Text section:
7 minute read

In this post, we’re going to implement the spectral clustering algorithm for clustering data points using the numpy and scipy libraries. To begin, we’ll optimize an objective function to output the data classes, but later we’ll use something called a Laplacian matrix which simplifies the clustering process.

Introduction

Clustering methods like K-means are used for simple clustering problems—however, when data is shaped “weirdly”, (e.g. two crescent moons next to each other or two cocentric circles), K-means often fails to classify the data (e.g. each of the crescent moons or each of the cocentric circles). Below is an example of the crescent moon data.

np.random.seed(1234)
n = 200
X, y = datasets.make_moons(n_samples=n, shuffle=True, noise=0.05, random_state=None)
plt.scatter(X[:,0], X[:,1])

plot-4-1.png

Spectral clustering is a method that aims to cluster data with complex structure. Below we use optimization to implement the method, before using a shortcut using Laplacian matrices.

Dataset content:
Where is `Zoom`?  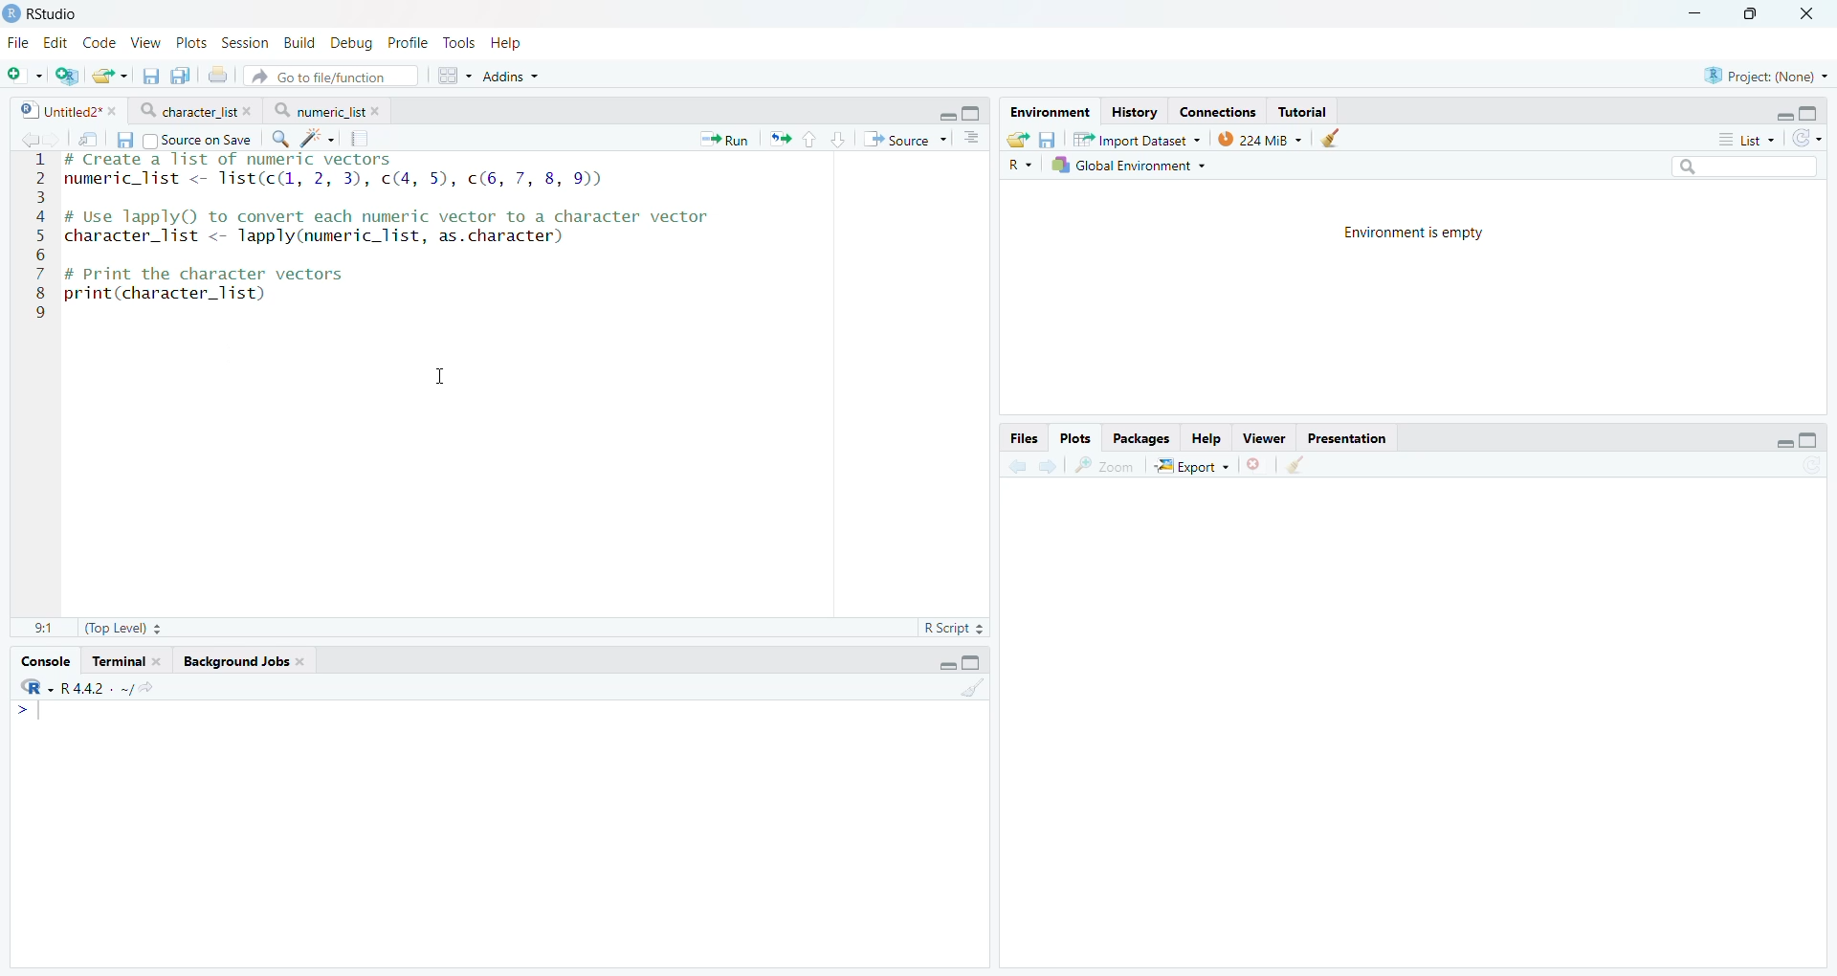 Zoom is located at coordinates (1105, 466).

Objective A: Which two libraries does the spectral clustering post use to implement the algorithm?
Objective B: Reproduce the spectral clustering post word for word from "plt.scatter(X[:,0], X[:,1])" to "using Laplacian matrices.".
The lines that come after the spectral clustering post are separate material and have no connection to it.

Exercise response A: The numpy and scipy libraries.

Exercise response B:
plt.scatter(X[:,0], X[:,1])

plot-4-1.png

Spectral clustering is a method that aims to cluster data with complex structure. Below we use optimization to implement the method, before using a shortcut using Laplacian matrices.